Michael Curtis moved into his house in an urban neighborhood in 2006. He'd gardened with his parents while growing up, but the house gave Michael his first opportunity to garden on his own. He took the opportunity and ran with it.
"For three years, I gardened in a small, in-ground garden right outside my back door," he says. Then in 2009, the year Michael married Chasity, he cleared out a 20 by 60 foot brushy space further behind his house and planted a large, traditional rowed garden. "It was huge," he says. "It was cool, but it was too much to handle."
Today, that same 1,200-square-foot space houses a smaller (but sufficient) raised bed garden, a chicken coop, rain barrels, a compost bin, and walking paths. Like many urban gardeners, Michael and Chasity started out with a vision of sustaining themselves from their own small plot of land. While a few urban farmers accomplish this admirable goal, it hasn't proved realistic for these two young professionals with full time jobs. And that's okay.
"My advice for new urban gardeners is don't be overly ambitious," Michael says, but then he recants that statement. "Well, maybe beambitious. If I hadn't been through that experience, I wouldn't understand how to scale appropriately and how that concept
Here is some advice for urban gardeners based on Michael and Chasity's experience.
Build Raised Beds: "Raised beds are nice because I don't have to weed them as much," Michael says. Many urban lots have poor soil. Rather than building up the soil in the ground over time, get started quicker by constructing raised beds and filling them with good quality potting mix, compost, garden soil, or a mixture of the three, like Michael did.
Grow What You'll Eat or Preserve: "The first year, I grew everything: corn, watermelon, cantaloupe. It was overwhelming," Michael says. "Now, I try to think of staples that are easy to grow and easy to manage." In the summer of 2012, Michael and Chasity grew tomatoes, okra, peppers, pole beans, bush beans, cucumbers, and sweet peas.
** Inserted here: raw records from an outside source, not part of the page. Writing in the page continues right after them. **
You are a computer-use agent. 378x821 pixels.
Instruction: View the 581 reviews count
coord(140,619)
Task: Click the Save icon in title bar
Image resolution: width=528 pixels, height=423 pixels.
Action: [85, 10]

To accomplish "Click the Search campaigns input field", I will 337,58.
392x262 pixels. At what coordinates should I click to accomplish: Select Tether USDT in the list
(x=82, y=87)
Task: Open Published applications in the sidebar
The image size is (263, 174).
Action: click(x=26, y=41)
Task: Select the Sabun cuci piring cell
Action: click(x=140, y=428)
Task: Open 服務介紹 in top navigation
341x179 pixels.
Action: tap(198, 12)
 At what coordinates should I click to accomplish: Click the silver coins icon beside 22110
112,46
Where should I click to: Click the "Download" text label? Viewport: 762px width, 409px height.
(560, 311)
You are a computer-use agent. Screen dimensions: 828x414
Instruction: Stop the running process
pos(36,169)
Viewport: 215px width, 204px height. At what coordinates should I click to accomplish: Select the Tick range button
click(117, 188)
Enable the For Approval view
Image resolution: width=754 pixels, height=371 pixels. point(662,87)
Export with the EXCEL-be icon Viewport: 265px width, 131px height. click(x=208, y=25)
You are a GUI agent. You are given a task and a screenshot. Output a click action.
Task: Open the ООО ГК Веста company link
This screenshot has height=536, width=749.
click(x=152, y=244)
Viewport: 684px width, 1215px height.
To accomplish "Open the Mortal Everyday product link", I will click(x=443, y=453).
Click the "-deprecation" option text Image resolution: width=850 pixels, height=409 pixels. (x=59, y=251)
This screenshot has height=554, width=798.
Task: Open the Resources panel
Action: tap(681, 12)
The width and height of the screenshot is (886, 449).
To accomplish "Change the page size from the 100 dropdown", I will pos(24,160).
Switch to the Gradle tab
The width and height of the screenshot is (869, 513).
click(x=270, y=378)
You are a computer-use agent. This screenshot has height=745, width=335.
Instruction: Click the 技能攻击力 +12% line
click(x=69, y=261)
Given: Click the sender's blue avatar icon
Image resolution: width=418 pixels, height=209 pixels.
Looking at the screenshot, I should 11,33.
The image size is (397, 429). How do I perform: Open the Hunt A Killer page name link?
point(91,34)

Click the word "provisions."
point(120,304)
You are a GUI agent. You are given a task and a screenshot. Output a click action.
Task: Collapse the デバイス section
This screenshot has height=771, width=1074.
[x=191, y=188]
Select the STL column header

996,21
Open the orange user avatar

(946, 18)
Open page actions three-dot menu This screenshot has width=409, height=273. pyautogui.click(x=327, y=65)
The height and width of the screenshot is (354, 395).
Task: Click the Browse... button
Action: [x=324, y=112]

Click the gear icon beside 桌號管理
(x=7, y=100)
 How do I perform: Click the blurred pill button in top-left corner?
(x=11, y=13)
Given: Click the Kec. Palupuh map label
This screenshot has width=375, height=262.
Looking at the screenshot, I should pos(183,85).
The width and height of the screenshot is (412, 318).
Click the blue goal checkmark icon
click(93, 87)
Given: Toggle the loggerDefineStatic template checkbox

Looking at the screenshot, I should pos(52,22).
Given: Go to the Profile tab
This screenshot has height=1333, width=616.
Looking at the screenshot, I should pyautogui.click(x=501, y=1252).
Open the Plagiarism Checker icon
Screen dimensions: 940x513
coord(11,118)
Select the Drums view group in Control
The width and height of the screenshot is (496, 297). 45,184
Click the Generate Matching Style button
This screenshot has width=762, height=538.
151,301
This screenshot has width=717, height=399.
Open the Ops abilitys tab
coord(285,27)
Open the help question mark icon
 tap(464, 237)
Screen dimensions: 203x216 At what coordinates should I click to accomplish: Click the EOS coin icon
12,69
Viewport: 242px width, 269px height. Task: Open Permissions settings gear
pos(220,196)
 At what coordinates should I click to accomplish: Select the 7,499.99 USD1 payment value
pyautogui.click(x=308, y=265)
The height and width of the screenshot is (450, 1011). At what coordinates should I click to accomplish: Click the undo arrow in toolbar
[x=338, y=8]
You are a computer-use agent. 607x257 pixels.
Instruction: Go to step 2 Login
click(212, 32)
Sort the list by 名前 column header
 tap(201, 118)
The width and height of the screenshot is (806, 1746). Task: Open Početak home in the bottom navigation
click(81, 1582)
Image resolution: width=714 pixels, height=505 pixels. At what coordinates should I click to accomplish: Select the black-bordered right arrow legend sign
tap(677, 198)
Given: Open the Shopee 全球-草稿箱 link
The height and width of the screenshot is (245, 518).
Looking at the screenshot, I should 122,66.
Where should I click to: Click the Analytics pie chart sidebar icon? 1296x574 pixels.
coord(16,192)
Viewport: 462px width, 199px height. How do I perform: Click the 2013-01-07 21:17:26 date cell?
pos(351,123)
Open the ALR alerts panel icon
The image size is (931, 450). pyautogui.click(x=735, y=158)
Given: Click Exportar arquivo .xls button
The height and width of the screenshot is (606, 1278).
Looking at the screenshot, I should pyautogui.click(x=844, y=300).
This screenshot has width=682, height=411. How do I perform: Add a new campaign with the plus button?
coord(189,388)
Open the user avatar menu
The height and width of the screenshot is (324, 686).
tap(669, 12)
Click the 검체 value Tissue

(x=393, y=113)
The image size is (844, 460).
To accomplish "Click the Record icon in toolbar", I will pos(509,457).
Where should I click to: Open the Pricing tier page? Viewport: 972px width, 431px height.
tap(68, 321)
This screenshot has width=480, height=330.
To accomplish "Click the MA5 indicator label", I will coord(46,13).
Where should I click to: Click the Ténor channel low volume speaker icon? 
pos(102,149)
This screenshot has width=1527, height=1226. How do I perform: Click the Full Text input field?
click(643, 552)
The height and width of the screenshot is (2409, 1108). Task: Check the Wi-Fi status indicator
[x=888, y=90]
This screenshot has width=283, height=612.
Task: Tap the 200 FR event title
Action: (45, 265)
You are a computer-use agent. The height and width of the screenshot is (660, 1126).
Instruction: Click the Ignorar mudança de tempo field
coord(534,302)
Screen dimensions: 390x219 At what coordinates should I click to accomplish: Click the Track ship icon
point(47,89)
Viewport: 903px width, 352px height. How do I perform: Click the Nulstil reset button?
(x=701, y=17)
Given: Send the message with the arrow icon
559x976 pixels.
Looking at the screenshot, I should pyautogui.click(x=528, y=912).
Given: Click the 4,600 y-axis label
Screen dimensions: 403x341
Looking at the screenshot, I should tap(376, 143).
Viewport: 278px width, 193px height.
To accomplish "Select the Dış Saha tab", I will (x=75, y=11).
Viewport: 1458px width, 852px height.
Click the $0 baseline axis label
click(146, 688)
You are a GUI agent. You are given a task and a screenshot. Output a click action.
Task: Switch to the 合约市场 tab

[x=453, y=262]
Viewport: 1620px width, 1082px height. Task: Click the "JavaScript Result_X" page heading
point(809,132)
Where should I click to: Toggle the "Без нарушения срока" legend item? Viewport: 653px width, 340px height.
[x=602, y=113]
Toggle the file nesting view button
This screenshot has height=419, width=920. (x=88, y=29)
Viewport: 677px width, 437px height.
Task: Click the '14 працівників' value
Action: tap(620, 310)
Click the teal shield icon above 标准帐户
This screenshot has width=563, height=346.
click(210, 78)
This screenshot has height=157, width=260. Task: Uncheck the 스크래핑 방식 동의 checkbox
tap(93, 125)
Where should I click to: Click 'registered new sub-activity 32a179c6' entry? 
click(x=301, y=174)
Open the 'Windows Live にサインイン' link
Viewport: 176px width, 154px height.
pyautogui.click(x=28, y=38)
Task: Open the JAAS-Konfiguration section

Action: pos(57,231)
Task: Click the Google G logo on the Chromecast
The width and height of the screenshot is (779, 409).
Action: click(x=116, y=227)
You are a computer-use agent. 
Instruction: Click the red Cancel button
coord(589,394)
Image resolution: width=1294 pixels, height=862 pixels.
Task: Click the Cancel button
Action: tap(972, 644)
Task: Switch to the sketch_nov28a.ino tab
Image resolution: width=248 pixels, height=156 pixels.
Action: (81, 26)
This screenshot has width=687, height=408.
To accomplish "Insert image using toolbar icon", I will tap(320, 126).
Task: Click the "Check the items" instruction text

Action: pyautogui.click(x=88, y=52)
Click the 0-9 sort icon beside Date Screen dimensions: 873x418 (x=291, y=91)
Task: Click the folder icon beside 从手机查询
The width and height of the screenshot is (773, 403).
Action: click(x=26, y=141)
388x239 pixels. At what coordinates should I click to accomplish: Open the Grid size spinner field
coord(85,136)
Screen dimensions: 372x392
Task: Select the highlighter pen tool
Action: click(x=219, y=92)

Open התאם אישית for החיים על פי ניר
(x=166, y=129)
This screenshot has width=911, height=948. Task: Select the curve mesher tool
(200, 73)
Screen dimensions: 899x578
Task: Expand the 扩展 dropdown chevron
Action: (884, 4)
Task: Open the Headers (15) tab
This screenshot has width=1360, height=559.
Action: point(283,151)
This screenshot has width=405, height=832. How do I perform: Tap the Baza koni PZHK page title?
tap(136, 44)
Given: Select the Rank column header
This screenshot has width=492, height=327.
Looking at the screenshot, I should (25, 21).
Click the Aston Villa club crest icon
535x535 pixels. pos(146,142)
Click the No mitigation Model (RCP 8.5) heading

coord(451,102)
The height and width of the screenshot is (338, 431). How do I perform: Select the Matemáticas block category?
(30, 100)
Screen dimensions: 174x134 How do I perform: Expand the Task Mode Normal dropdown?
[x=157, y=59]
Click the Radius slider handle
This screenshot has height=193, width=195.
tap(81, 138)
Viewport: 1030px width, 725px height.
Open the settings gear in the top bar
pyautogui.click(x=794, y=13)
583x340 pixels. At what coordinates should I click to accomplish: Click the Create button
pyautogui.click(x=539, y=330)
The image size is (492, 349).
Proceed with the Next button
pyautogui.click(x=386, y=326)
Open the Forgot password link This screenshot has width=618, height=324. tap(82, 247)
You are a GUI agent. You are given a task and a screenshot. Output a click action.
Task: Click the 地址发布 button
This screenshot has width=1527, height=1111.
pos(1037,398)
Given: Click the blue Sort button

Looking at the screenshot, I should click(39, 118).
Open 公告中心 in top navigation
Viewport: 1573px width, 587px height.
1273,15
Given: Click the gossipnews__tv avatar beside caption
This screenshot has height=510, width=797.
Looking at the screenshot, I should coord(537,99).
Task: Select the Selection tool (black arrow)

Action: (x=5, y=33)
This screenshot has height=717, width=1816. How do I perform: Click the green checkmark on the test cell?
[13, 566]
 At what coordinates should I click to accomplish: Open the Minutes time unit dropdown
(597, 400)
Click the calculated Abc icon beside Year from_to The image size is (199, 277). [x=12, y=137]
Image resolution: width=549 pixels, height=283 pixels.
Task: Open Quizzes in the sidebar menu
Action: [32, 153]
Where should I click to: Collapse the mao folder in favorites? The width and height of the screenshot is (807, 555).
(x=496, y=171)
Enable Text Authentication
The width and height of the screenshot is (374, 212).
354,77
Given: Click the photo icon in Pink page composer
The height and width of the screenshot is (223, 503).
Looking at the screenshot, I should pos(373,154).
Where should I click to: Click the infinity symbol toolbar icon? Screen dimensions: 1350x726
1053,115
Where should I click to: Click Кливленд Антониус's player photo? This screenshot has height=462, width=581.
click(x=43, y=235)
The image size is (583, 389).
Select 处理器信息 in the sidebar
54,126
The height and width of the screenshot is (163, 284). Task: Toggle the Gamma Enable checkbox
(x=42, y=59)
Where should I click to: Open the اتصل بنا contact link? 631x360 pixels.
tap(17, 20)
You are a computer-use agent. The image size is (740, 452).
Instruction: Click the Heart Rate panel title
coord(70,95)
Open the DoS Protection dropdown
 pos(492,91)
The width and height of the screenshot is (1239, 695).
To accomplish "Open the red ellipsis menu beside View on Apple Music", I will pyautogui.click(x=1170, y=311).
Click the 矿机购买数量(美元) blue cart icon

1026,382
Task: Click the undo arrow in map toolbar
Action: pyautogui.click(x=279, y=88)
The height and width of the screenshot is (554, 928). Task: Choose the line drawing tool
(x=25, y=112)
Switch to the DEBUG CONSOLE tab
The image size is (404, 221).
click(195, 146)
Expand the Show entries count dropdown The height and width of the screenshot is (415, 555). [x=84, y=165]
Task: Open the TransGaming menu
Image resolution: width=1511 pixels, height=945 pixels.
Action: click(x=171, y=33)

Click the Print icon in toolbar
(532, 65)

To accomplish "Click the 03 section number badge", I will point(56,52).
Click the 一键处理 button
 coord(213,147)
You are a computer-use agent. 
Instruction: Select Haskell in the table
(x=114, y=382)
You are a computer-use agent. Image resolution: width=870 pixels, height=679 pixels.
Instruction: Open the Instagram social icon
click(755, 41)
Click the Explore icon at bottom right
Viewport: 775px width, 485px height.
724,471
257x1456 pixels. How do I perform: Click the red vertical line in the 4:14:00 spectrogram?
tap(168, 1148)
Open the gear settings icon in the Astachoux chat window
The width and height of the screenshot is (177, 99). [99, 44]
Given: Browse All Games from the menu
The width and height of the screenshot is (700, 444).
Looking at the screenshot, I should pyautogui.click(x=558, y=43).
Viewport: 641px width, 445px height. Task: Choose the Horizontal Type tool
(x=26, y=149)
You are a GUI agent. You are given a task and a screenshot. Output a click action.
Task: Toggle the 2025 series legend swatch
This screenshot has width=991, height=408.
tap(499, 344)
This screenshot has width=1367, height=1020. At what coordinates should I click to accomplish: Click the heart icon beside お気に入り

Chasity makes her own soaps, bath salts, and other natural care products using fresh herbs, so they also planted parsley, rosemary, basil, mint, and oregano. They topped off the garden with a long row of sunflowers, just for fun. The couple harvests enough from their garden to eat from it every day in the summer and to preserve produce for the winter. "We freeze a lot of stuff," he says. They still visit their local farmers market most Saturdays to buy the items they don't have the space to grow, such as melons and corn.
Gardening is a Learning Process: "I do a lot of research and reading," Michael says. "But gardening is all about learning from trial and error." He suggests learning one plant at a time. Read up on how to grow something, such as tomatoes, and then try growing a few varieties to see what happens. "Don't be afraid," he says, "gardening is a learning process."
It's Your Garden, So Get Creative: Michael is an architect and builder who also is on a tight budget, so his personal designs focus on recycled and upcycled materials. "The garden is my sanctuary when I'm not working," he says. "It's experimental and inspiring." In his creative urban garden, Michael has used everything from concrete blocks to glass bottles to old windows (for a cold frame) and burglar bars (which elevate his rain barrels). He's even hung old license plates to scare off wildlife—the reflection and clanging noise keeps the birds away. "I'm pretty much a hoarder when it comes to garden stuff," he admits. "There's a freedom in owning your own garden and turning materials into something useful for it."
Use What You Have: As Michael and Chasity's story shows, the trick to urban gardening is making good use of the small space you have. If you only have a patio, plant containers and place them in a sunny spot near a water source. If the only sun your yard gets is in the front yard, plant your veggies and herbs right out front. Rooftop gardens offer a special opportunity. "It only takes one person to start growing in a container on a rooftop," Michael says. You can grow a lot of produce in a few well-planned containers.
Share a Garden: For some urbanites, gardening at home just isn't an option. Look for community gardens in your area where you can either have a personal plot or share the workload and the harvest with a group. If there isn't a community garden nearby, why not start one?
Check Local Laws: Some municipalities have restrictions about practices such as front yard gardening, growing produce for profit, gardening in a right-of-way or easement property, raising chickens, etc. Get to know your local codes before trying any of these popular urban farming ideas.